What to produce. Would you restate all the entries exactly, leaving nothing out?

Dataset items
■ ■ ■

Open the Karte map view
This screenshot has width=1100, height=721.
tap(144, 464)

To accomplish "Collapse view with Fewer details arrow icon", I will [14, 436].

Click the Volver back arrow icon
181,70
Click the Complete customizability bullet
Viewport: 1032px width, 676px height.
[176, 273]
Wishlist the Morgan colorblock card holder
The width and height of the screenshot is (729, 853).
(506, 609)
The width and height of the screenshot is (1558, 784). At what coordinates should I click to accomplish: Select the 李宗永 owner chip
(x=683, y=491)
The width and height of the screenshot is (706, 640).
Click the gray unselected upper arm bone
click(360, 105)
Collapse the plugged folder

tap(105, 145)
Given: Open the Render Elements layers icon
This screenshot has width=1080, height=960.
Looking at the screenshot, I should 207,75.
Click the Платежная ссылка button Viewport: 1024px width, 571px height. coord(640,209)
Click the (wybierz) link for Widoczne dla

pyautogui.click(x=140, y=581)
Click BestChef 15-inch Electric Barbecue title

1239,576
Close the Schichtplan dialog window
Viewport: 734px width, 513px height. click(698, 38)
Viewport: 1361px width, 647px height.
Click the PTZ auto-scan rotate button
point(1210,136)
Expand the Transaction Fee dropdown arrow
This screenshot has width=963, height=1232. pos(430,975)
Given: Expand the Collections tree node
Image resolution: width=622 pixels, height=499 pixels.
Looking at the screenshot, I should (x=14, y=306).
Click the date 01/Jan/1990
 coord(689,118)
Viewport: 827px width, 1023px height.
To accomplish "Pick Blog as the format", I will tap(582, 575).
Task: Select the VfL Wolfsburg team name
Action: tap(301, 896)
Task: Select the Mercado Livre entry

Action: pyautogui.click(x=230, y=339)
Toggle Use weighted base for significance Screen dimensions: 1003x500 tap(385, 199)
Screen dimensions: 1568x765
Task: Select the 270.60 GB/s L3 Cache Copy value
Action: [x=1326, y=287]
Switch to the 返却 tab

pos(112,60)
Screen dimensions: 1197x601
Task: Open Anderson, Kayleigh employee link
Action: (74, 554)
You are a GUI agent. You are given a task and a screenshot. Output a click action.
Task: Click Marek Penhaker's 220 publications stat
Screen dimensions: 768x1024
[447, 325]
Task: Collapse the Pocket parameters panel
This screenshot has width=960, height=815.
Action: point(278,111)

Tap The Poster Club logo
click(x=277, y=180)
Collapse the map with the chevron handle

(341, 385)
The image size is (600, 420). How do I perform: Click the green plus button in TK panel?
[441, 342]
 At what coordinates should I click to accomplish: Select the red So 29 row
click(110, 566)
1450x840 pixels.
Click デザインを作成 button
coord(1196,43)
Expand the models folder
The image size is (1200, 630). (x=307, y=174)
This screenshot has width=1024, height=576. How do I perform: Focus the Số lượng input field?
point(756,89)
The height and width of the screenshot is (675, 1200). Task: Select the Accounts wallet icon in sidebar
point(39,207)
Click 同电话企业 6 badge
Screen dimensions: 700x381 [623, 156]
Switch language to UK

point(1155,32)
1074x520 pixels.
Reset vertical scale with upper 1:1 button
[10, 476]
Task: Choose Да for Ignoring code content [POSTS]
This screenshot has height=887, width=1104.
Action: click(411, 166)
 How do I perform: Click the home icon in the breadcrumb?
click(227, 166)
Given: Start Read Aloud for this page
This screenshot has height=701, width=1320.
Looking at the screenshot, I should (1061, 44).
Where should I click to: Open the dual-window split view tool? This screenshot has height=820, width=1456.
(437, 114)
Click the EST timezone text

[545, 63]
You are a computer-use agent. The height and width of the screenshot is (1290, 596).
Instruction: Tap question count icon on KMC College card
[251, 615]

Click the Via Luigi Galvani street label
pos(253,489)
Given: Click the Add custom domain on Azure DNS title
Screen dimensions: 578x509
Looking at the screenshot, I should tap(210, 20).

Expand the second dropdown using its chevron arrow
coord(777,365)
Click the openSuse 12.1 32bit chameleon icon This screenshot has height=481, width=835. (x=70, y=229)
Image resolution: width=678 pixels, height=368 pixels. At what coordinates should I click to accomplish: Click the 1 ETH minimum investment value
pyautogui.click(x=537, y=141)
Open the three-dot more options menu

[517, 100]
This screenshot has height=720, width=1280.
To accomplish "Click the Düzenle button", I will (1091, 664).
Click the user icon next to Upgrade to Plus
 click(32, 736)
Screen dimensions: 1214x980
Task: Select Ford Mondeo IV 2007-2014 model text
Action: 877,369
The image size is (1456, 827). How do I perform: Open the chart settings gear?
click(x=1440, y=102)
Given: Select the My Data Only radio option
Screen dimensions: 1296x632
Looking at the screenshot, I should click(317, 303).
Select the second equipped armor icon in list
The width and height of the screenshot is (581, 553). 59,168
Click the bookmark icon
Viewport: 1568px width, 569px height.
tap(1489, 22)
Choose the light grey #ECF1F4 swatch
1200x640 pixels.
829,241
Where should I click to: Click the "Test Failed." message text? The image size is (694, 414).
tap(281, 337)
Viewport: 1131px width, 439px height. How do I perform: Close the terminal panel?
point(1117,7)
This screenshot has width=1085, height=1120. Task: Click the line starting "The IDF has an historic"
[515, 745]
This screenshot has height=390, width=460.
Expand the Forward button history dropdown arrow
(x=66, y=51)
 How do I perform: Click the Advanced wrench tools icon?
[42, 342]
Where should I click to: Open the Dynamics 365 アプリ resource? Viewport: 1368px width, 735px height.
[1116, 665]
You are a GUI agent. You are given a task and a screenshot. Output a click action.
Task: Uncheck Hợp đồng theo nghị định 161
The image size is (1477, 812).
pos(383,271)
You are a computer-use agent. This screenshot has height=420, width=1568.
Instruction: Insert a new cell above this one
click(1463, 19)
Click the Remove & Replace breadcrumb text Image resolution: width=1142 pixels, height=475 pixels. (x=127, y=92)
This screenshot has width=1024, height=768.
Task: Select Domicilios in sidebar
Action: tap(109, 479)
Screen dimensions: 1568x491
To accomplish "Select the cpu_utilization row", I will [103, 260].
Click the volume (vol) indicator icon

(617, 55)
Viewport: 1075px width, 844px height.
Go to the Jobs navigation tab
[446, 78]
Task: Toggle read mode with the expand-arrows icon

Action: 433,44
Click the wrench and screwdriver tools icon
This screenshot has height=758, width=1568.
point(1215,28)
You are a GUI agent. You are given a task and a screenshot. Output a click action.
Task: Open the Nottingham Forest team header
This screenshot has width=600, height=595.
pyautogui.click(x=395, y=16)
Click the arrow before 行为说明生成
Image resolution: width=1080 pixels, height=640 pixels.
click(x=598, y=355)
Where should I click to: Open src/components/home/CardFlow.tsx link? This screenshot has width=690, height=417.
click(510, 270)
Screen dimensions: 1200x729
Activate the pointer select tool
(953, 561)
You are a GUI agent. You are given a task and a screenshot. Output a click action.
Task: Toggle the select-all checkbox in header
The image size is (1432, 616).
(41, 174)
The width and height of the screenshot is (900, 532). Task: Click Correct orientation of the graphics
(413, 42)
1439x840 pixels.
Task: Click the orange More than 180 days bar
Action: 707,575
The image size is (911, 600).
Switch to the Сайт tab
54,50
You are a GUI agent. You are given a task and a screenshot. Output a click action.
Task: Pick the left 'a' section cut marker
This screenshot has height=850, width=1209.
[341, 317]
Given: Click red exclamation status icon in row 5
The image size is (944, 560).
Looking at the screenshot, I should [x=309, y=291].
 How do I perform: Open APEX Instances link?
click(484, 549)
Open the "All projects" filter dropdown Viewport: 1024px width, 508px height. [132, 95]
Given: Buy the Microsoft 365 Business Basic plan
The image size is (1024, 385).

■ ■ ■

Solution to this exercise.
Open the Karte map view
This screenshot has width=1100, height=721.
tap(144, 464)

To accomplish "Collapse view with Fewer details arrow icon", I will [14, 436].

Click the Volver back arrow icon
181,70
Click the Complete customizability bullet
Viewport: 1032px width, 676px height.
[176, 273]
Wishlist the Morgan colorblock card holder
The width and height of the screenshot is (729, 853).
(506, 609)
The width and height of the screenshot is (1558, 784). At what coordinates should I click to accomplish: Select the 李宗永 owner chip
(x=683, y=491)
The width and height of the screenshot is (706, 640).
Click the gray unselected upper arm bone
click(360, 105)
Collapse the plugged folder

tap(105, 145)
Given: Open the Render Elements layers icon
This screenshot has width=1080, height=960.
Looking at the screenshot, I should 207,75.
Click the Платежная ссылка button Viewport: 1024px width, 571px height. coord(640,209)
Click the (wybierz) link for Widoczne dla

pyautogui.click(x=140, y=581)
Click BestChef 15-inch Electric Barbecue title

1239,576
Close the Schichtplan dialog window
Viewport: 734px width, 513px height. click(698, 38)
Viewport: 1361px width, 647px height.
Click the PTZ auto-scan rotate button
point(1210,136)
Expand the Transaction Fee dropdown arrow
This screenshot has width=963, height=1232. pos(430,975)
Given: Expand the Collections tree node
Image resolution: width=622 pixels, height=499 pixels.
Looking at the screenshot, I should (x=14, y=306).
Click the date 01/Jan/1990
 coord(689,118)
Viewport: 827px width, 1023px height.
To accomplish "Pick Blog as the format", I will tap(582, 575).
Task: Select the VfL Wolfsburg team name
Action: tap(301, 896)
Task: Select the Mercado Livre entry

Action: pyautogui.click(x=230, y=339)
Toggle Use weighted base for significance Screen dimensions: 1003x500 tap(385, 199)
Screen dimensions: 1568x765
Task: Select the 270.60 GB/s L3 Cache Copy value
Action: [x=1326, y=287]
Switch to the 返却 tab

pos(112,60)
Screen dimensions: 1197x601
Task: Open Anderson, Kayleigh employee link
Action: (74, 554)
You are a GUI agent. You are given a task and a screenshot. Output a click action.
Task: Click Marek Penhaker's 220 publications stat
Screen dimensions: 768x1024
[447, 325]
Task: Collapse the Pocket parameters panel
This screenshot has width=960, height=815.
Action: point(278,111)

Tap The Poster Club logo
click(x=277, y=180)
Collapse the map with the chevron handle

(341, 385)
The image size is (600, 420). How do I perform: Click the green plus button in TK panel?
[441, 342]
 At what coordinates should I click to accomplish: Select the red So 29 row
click(110, 566)
1450x840 pixels.
Click デザインを作成 button
coord(1196,43)
Expand the models folder
The image size is (1200, 630). (x=307, y=174)
This screenshot has width=1024, height=576. How do I perform: Focus the Số lượng input field?
point(756,89)
The height and width of the screenshot is (675, 1200). Task: Select the Accounts wallet icon in sidebar
point(39,207)
Click 同电话企业 6 badge
Screen dimensions: 700x381 [623, 156]
Switch language to UK

point(1155,32)
1074x520 pixels.
Reset vertical scale with upper 1:1 button
[10, 476]
Task: Choose Да for Ignoring code content [POSTS]
This screenshot has height=887, width=1104.
Action: click(411, 166)
 How do I perform: Click the home icon in the breadcrumb?
click(227, 166)
Given: Start Read Aloud for this page
This screenshot has height=701, width=1320.
Looking at the screenshot, I should (1061, 44).
Where should I click to: Open the dual-window split view tool? This screenshot has height=820, width=1456.
(437, 114)
Click the EST timezone text

[545, 63]
You are a computer-use agent. The height and width of the screenshot is (1290, 596).
Instruction: Tap question count icon on KMC College card
[251, 615]

Click the Via Luigi Galvani street label
pos(253,489)
Given: Click the Add custom domain on Azure DNS title
Screen dimensions: 578x509
Looking at the screenshot, I should tap(210, 20).

Expand the second dropdown using its chevron arrow
coord(777,365)
Click the openSuse 12.1 32bit chameleon icon This screenshot has height=481, width=835. (x=70, y=229)
Image resolution: width=678 pixels, height=368 pixels. At what coordinates should I click to accomplish: Click the 1 ETH minimum investment value
pyautogui.click(x=537, y=141)
Open the three-dot more options menu

[517, 100]
This screenshot has height=720, width=1280.
To accomplish "Click the Düzenle button", I will (1091, 664).
Click the user icon next to Upgrade to Plus
 click(32, 736)
Screen dimensions: 1214x980
Task: Select Ford Mondeo IV 2007-2014 model text
Action: 877,369
The image size is (1456, 827). How do I perform: Open the chart settings gear?
click(x=1440, y=102)
Given: Select the My Data Only radio option
Screen dimensions: 1296x632
Looking at the screenshot, I should click(317, 303).
Select the second equipped armor icon in list
The width and height of the screenshot is (581, 553). 59,168
Click the bookmark icon
Viewport: 1568px width, 569px height.
tap(1489, 22)
Choose the light grey #ECF1F4 swatch
1200x640 pixels.
829,241
Where should I click to: Click the "Test Failed." message text? The image size is (694, 414).
tap(281, 337)
Viewport: 1131px width, 439px height. How do I perform: Close the terminal panel?
point(1117,7)
This screenshot has width=1085, height=1120. Task: Click the line starting "The IDF has an historic"
[515, 745]
This screenshot has height=390, width=460.
Expand the Forward button history dropdown arrow
(x=66, y=51)
 How do I perform: Click the Advanced wrench tools icon?
[42, 342]
Where should I click to: Open the Dynamics 365 アプリ resource? Viewport: 1368px width, 735px height.
[1116, 665]
You are a GUI agent. You are given a task and a screenshot. Output a click action.
Task: Uncheck Hợp đồng theo nghị định 161
The image size is (1477, 812).
pos(383,271)
You are a computer-use agent. This screenshot has height=420, width=1568.
Instruction: Insert a new cell above this one
click(1463, 19)
Click the Remove & Replace breadcrumb text Image resolution: width=1142 pixels, height=475 pixels. (x=127, y=92)
This screenshot has width=1024, height=768.
Task: Select Domicilios in sidebar
Action: tap(109, 479)
Screen dimensions: 1568x491
To accomplish "Select the cpu_utilization row", I will [103, 260].
Click the volume (vol) indicator icon

(617, 55)
Viewport: 1075px width, 844px height.
Go to the Jobs navigation tab
[446, 78]
Task: Toggle read mode with the expand-arrows icon

Action: 433,44
Click the wrench and screwdriver tools icon
This screenshot has height=758, width=1568.
point(1215,28)
You are a GUI agent. You are given a task and a screenshot. Output a click action.
Task: Open the Nottingham Forest team header
This screenshot has width=600, height=595.
pyautogui.click(x=395, y=16)
Click the arrow before 行为说明生成
Image resolution: width=1080 pixels, height=640 pixels.
click(x=598, y=355)
Where should I click to: Open src/components/home/CardFlow.tsx link? This screenshot has width=690, height=417.
click(510, 270)
Screen dimensions: 1200x729
Activate the pointer select tool
(953, 561)
You are a GUI agent. You are given a task and a screenshot. Output a click action.
Task: Toggle the select-all checkbox in header
The image size is (1432, 616).
(41, 174)
The width and height of the screenshot is (900, 532). Task: Click Correct orientation of the graphics
(413, 42)
1439x840 pixels.
Task: Click the orange More than 180 days bar
Action: 707,575
The image size is (911, 600).
Switch to the Сайт tab
54,50
You are a GUI agent. You are given a task and a screenshot. Output a click action.
Task: Pick the left 'a' section cut marker
This screenshot has height=850, width=1209.
[341, 317]
Given: Click red exclamation status icon in row 5
The image size is (944, 560).
Looking at the screenshot, I should [x=309, y=291].
 How do I perform: Open APEX Instances link?
click(484, 549)
Open the "All projects" filter dropdown Viewport: 1024px width, 508px height. [132, 95]
Given: Buy the Microsoft 365 Business Basic plan
The image size is (1024, 385).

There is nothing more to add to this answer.